Dataset records |
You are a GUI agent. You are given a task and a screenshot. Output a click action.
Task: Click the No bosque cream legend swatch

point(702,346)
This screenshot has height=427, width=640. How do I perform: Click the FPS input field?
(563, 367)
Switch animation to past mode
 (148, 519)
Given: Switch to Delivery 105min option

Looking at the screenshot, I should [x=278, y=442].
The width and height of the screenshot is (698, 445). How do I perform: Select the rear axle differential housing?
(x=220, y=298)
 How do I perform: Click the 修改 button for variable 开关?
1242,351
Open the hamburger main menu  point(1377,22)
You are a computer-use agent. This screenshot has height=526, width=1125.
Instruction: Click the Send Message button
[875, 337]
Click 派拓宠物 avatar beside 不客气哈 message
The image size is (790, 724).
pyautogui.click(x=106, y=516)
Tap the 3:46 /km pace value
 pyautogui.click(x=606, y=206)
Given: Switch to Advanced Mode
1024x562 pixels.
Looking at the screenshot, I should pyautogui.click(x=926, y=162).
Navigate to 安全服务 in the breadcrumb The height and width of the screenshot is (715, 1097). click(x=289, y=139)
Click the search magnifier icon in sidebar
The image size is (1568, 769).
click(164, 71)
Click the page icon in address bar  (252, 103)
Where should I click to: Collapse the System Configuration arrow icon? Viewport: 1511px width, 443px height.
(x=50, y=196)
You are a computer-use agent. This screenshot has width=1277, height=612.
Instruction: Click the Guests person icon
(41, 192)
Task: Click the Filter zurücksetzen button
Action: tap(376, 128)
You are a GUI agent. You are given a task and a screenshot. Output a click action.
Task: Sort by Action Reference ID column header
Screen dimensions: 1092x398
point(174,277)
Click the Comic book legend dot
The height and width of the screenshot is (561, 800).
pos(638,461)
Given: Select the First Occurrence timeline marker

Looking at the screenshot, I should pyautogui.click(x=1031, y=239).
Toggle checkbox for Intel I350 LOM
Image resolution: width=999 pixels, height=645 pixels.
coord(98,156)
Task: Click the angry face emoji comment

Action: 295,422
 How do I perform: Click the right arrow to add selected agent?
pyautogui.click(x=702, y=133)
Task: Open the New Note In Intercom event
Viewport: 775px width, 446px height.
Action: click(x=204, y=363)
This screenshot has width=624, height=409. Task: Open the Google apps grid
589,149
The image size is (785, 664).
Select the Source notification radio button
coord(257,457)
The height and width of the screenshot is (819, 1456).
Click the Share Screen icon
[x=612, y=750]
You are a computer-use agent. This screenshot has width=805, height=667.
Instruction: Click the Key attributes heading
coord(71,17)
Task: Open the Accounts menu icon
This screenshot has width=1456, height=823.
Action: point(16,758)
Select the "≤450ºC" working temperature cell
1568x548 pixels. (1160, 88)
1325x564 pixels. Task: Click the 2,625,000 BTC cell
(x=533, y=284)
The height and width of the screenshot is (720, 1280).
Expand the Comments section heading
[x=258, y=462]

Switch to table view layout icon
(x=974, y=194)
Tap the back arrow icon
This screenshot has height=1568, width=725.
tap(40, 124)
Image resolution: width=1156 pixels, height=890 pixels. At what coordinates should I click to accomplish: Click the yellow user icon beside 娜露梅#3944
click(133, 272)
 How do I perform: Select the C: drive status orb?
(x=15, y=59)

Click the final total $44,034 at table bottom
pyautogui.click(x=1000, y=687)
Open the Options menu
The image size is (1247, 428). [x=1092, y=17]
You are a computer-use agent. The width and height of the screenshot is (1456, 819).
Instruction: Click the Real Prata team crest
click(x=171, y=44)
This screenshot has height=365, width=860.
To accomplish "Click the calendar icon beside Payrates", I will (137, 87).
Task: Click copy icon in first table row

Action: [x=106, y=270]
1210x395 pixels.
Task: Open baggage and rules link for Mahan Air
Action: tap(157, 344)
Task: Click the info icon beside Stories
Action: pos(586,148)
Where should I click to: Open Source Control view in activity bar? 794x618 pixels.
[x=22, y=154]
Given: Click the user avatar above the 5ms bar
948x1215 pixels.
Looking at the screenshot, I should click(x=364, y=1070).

Work to be completed |
All of the material shown above should be written out exactly.

Result of the task |
You are a GUI agent. You are given a task and a screenshot. Output a click action.
Task: Click the No bosque cream legend swatch

point(702,346)
This screenshot has height=427, width=640. How do I perform: Click the FPS input field?
(563, 367)
Switch animation to past mode
 (148, 519)
Given: Switch to Delivery 105min option

Looking at the screenshot, I should [x=278, y=442].
The width and height of the screenshot is (698, 445). How do I perform: Select the rear axle differential housing?
(x=220, y=298)
 How do I perform: Click the 修改 button for variable 开关?
1242,351
Open the hamburger main menu  point(1377,22)
You are a computer-use agent. This screenshot has height=526, width=1125.
Instruction: Click the Send Message button
[875, 337]
Click 派拓宠物 avatar beside 不客气哈 message
The image size is (790, 724).
pyautogui.click(x=106, y=516)
Tap the 3:46 /km pace value
 pyautogui.click(x=606, y=206)
Given: Switch to Advanced Mode
1024x562 pixels.
Looking at the screenshot, I should pyautogui.click(x=926, y=162).
Navigate to 安全服务 in the breadcrumb The height and width of the screenshot is (715, 1097). click(x=289, y=139)
Click the search magnifier icon in sidebar
The image size is (1568, 769).
click(164, 71)
Click the page icon in address bar  (252, 103)
Where should I click to: Collapse the System Configuration arrow icon? Viewport: 1511px width, 443px height.
(x=50, y=196)
You are a computer-use agent. This screenshot has width=1277, height=612.
Instruction: Click the Guests person icon
(41, 192)
Task: Click the Filter zurücksetzen button
Action: tap(376, 128)
You are a GUI agent. You are given a task and a screenshot. Output a click action.
Task: Sort by Action Reference ID column header
Screen dimensions: 1092x398
point(174,277)
Click the Comic book legend dot
The height and width of the screenshot is (561, 800).
pos(638,461)
Given: Select the First Occurrence timeline marker

Looking at the screenshot, I should pyautogui.click(x=1031, y=239).
Toggle checkbox for Intel I350 LOM
Image resolution: width=999 pixels, height=645 pixels.
coord(98,156)
Task: Click the angry face emoji comment

Action: 295,422
 How do I perform: Click the right arrow to add selected agent?
pyautogui.click(x=702, y=133)
Task: Open the New Note In Intercom event
Viewport: 775px width, 446px height.
Action: click(x=204, y=363)
This screenshot has width=624, height=409. Task: Open the Google apps grid
589,149
The image size is (785, 664).
Select the Source notification radio button
coord(257,457)
The height and width of the screenshot is (819, 1456).
Click the Share Screen icon
[x=612, y=750]
You are a computer-use agent. This screenshot has width=805, height=667.
Instruction: Click the Key attributes heading
coord(71,17)
Task: Open the Accounts menu icon
This screenshot has width=1456, height=823.
Action: point(16,758)
Select the "≤450ºC" working temperature cell
1568x548 pixels. (1160, 88)
1325x564 pixels. Task: Click the 2,625,000 BTC cell
(x=533, y=284)
The height and width of the screenshot is (720, 1280).
Expand the Comments section heading
[x=258, y=462]

Switch to table view layout icon
(x=974, y=194)
Tap the back arrow icon
This screenshot has height=1568, width=725.
tap(40, 124)
Image resolution: width=1156 pixels, height=890 pixels. At what coordinates should I click to accomplish: Click the yellow user icon beside 娜露梅#3944
click(133, 272)
 How do I perform: Select the C: drive status orb?
(x=15, y=59)

Click the final total $44,034 at table bottom
pyautogui.click(x=1000, y=687)
Open the Options menu
The image size is (1247, 428). [x=1092, y=17]
You are a computer-use agent. The width and height of the screenshot is (1456, 819).
Instruction: Click the Real Prata team crest
click(x=171, y=44)
This screenshot has height=365, width=860.
To accomplish "Click the calendar icon beside Payrates", I will (137, 87).
Task: Click copy icon in first table row

Action: [x=106, y=270]
1210x395 pixels.
Task: Open baggage and rules link for Mahan Air
Action: tap(157, 344)
Task: Click the info icon beside Stories
Action: pos(586,148)
Where should I click to: Open Source Control view in activity bar? 794x618 pixels.
[x=22, y=154]
Given: Click the user avatar above the 5ms bar
948x1215 pixels.
Looking at the screenshot, I should click(x=364, y=1070).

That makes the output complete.